Physical Examination

The physical findings characteristic of each form of the syndrome are described above (see History). Some of these findings are pathognomonic, such as the presence of cystine crystals in the cornea in cystinosis; other findings are common for several diseases associated with Fanconi syndrome, such as hepatomegaly, which can be found in glycogenosis, galactosemia, and tyrosinemia. In patients with no pathognomic findings, other signs or laboratory investigations can lead to the identification of the specific abnormality. [21, 22]

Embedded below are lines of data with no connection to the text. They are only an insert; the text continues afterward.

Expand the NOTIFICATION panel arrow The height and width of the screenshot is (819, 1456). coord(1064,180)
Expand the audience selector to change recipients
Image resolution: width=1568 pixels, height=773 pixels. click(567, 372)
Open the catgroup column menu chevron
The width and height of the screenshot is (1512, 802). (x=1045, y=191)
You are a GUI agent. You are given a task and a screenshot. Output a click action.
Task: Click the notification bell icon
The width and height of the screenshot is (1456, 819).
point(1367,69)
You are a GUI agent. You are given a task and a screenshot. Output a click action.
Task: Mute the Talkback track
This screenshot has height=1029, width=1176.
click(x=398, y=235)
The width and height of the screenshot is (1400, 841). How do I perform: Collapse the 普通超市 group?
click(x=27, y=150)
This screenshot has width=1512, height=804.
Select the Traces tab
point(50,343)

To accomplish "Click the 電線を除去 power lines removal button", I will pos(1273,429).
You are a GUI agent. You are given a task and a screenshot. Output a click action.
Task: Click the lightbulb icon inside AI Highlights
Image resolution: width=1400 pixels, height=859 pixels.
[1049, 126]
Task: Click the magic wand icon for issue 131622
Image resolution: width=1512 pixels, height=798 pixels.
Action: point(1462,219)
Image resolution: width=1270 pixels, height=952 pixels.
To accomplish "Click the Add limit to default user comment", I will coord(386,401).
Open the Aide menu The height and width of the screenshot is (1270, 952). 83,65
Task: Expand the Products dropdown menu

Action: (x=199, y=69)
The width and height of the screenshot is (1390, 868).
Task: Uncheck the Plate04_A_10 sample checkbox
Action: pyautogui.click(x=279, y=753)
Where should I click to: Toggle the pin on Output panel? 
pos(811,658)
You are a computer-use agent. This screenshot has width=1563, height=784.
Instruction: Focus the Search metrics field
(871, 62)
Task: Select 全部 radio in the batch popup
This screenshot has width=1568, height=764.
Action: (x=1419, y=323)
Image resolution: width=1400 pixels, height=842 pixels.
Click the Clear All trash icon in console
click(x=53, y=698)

The most striking clinical feature of Fanconi syndrome is failure to thrive. Children with Fanconi syndrome usually have a short stature, are frail, have a low muscle tone, and have signs of florid rickets, such as frontal bossing, rosaries, leg bowing, and widening of the wrists, knees, and ankles. Their reflexes may be increased because of hypocalcemia. Needle-shaped refractile bodies in the cornea, detectable by slit-lamp examination, are pathognomonic of cystinosis. They are always found in children older than 2 years but may be observed during the first year of life.

A careful family history may disclose the existence of an inherited disease such as cystinosis. Most diseases associated with a Fanconi syndrome are inherited in an autosomal recessive pattern. Consequently, the child of 2 heterozygous parents, whether male or female, has a 25% chance of being homozygous. The children of an affected individual (homozygous) are all heterozygous and can be affected only if the other parent is heterozygous, a very rare event. An exception to this mode of inheritance is oculocerebrorenal syndrome, which is transmitted as an X-linked recessive trait. In oculocerebrorenal syndrome, each daughter has a 50% chance of being a carrier, whereas each son has a 50% chance of inheriting the mutant gene and having the disease. Therefore, in each pregnancy, the female carrier has a 25% chance of having an affected son.